A Agência Nacional de Vigilância Sanitária (Anvisa) alertou, nesta sexta-feira (28), que anéis inteligentes utilizados para acompanhar indicadores de saúde e desempenho físico não devem ser usados para diagnóstico médico. A agência informou que dados de bem-estar não substituem consultas, exames ou avaliações profissionais.
Os dispositivos utilizam sensores para coletar informações sobre frequência cardíaca, qualidade do sono e oxigenação do sangue. Segundo a Anvisa, produtos comercializados exclusivamente para bem-estar, sem finalidade clínica, não exigem regulamentação sanitária. Já aparelhos e softwares destinados a funções médicas estão sujeitos a regras específicas.

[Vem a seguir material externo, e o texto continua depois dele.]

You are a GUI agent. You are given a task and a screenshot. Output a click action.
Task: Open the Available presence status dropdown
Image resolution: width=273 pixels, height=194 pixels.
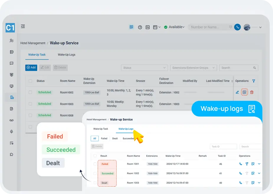coord(174,27)
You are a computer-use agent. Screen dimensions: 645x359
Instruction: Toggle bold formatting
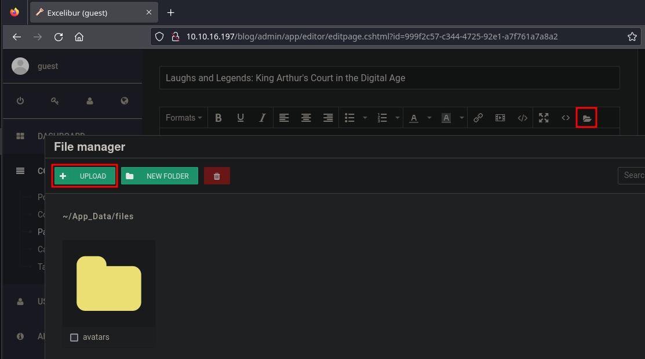pos(218,118)
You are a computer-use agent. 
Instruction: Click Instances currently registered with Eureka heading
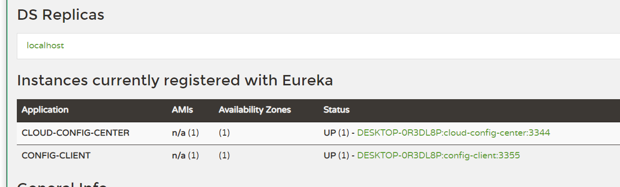click(175, 80)
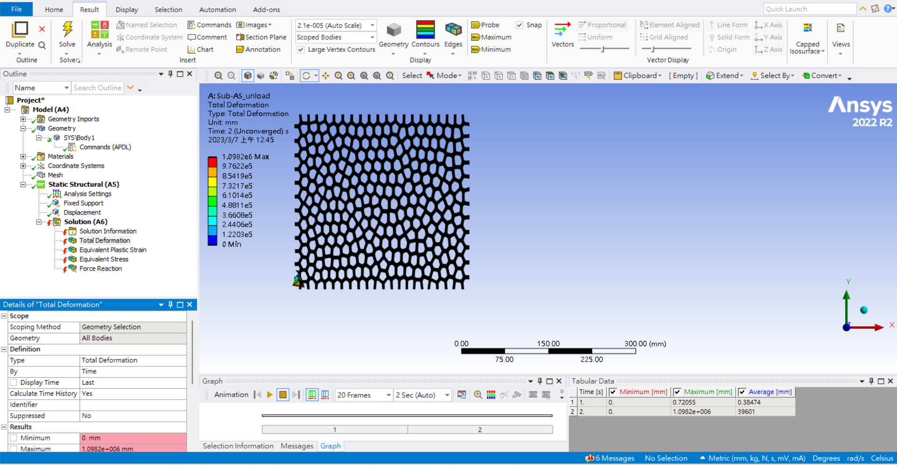
Task: Select Equivalent Stress in outline tree
Action: 103,259
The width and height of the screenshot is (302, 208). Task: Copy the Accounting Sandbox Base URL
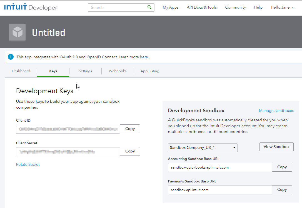282,167
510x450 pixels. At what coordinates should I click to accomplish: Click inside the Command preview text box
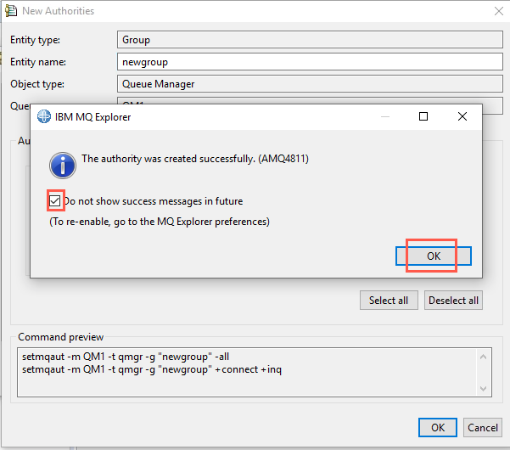click(x=247, y=372)
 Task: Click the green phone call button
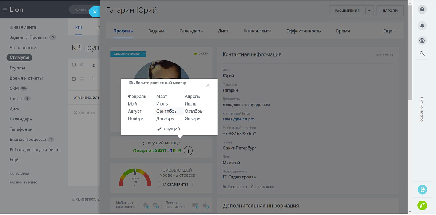point(422,205)
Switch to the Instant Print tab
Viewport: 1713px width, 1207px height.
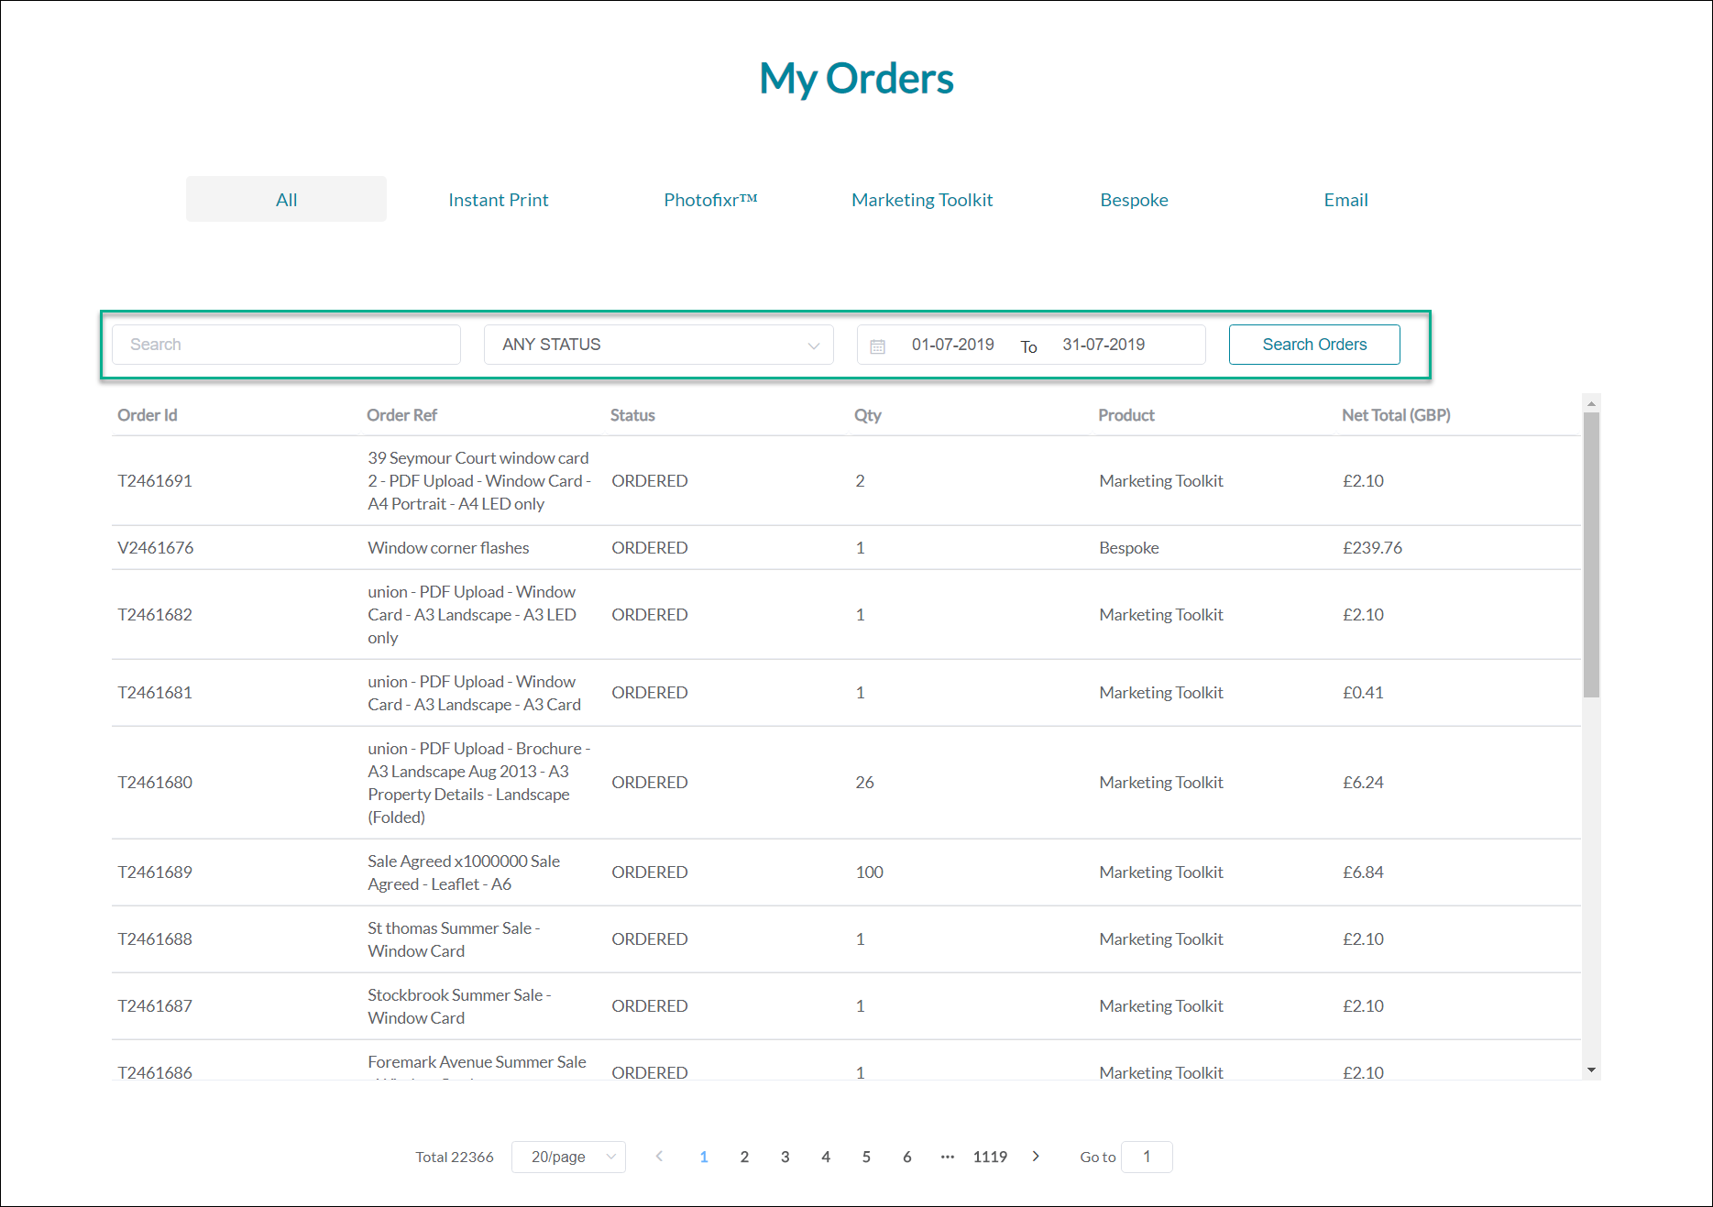[498, 200]
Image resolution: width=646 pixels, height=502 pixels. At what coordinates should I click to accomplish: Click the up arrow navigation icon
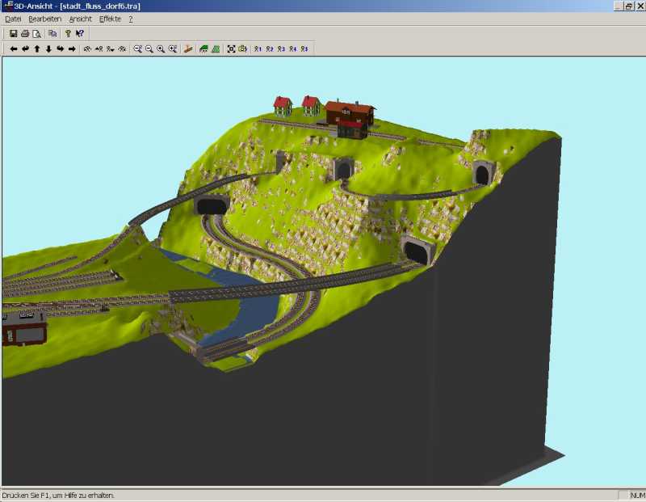tap(36, 49)
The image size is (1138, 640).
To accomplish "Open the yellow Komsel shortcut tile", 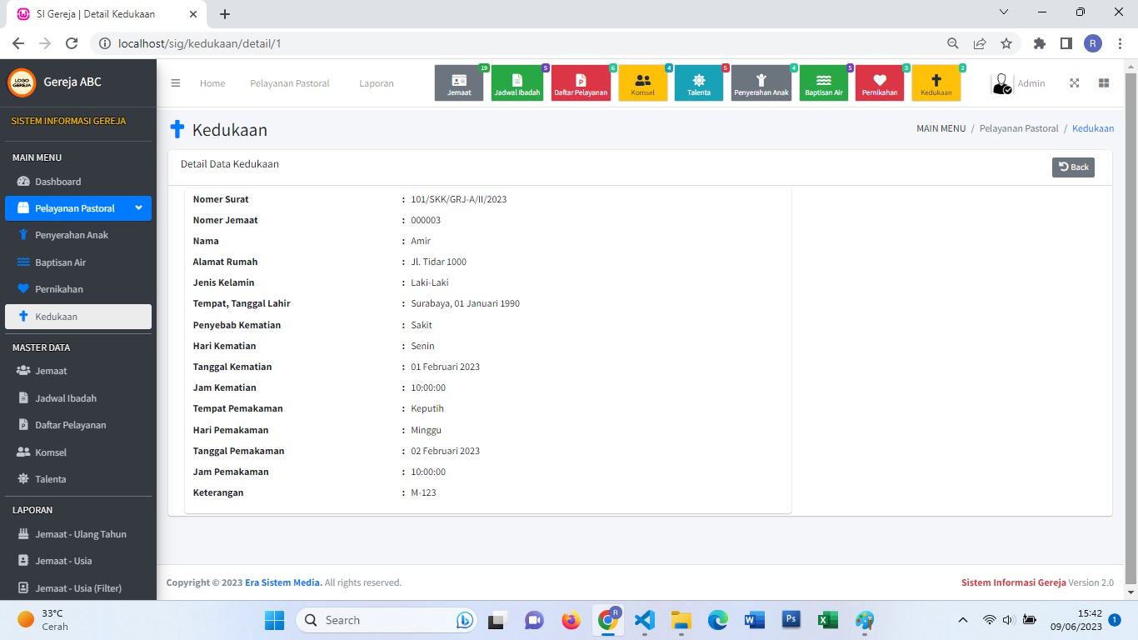I will tap(642, 83).
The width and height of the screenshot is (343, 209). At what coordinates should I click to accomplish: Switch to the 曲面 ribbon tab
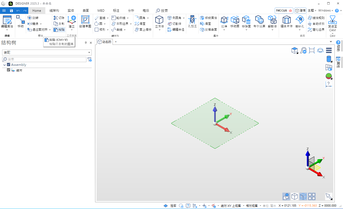coord(86,11)
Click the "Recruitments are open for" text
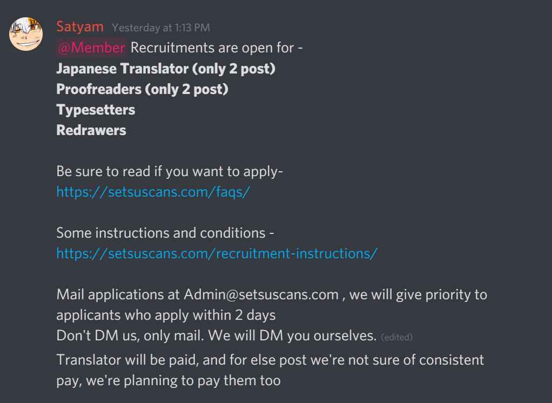Image resolution: width=552 pixels, height=403 pixels. click(217, 48)
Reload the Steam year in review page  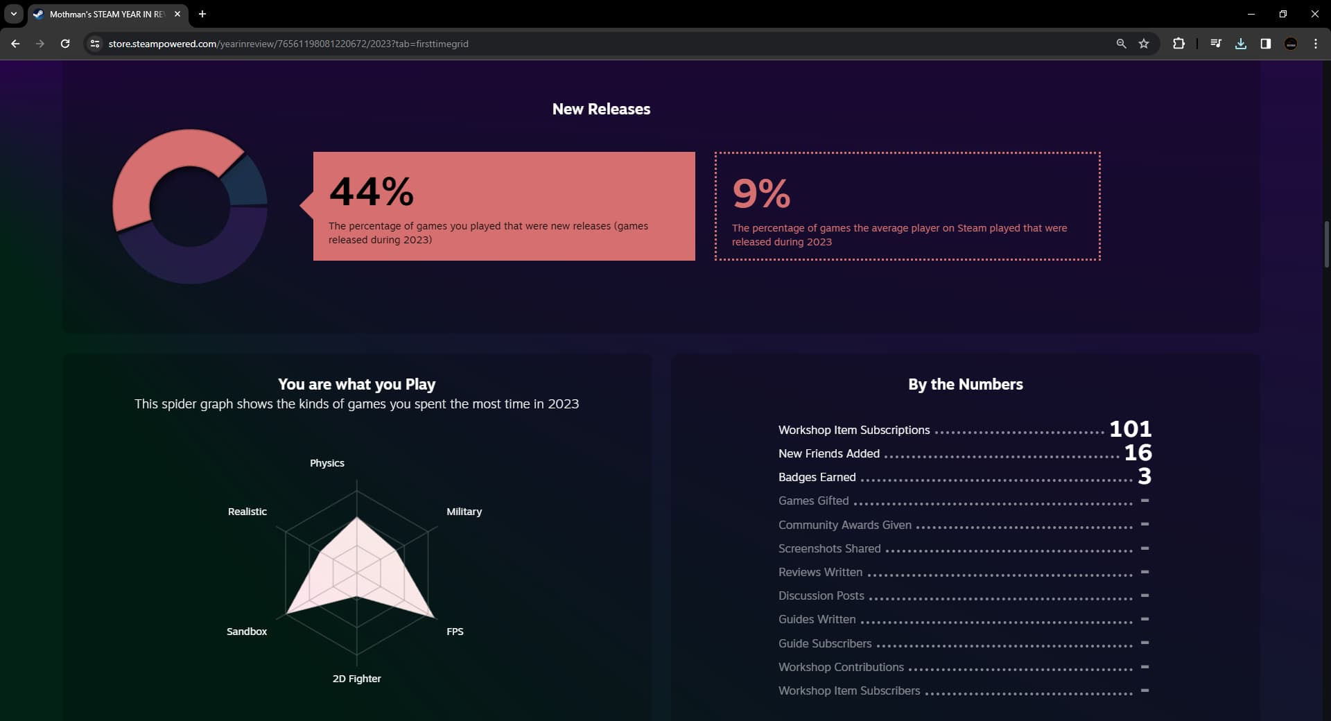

A agência informou que não existe, atualmente, software médico regularizado para utilizar exclusivamente dados provenientes de anéis inteligentes. A atuação do órgão também abrange os programas responsáveis por analisar as informações obtidas pelos sensores dos acessórios.
A compra de produtos destinados à saúde sem regularização pode trazer riscos, como resultados imprecisos, desempenho inadequado e falhas de segurança. A falta de registro dificulta a rastreabilidade do equipamento, o que prejudica a investigação de problemas ou a realização de recolhimentos de lotes.
A Anvisa orientou que o consumidor tenha cautela com aplicativos que prometem transformar dados de anéis em diagnósticos. A verificação dos registros nos canais oficiais da agência é a forma de identificar se o produto ou software está regularizado para a finalidade anunciada.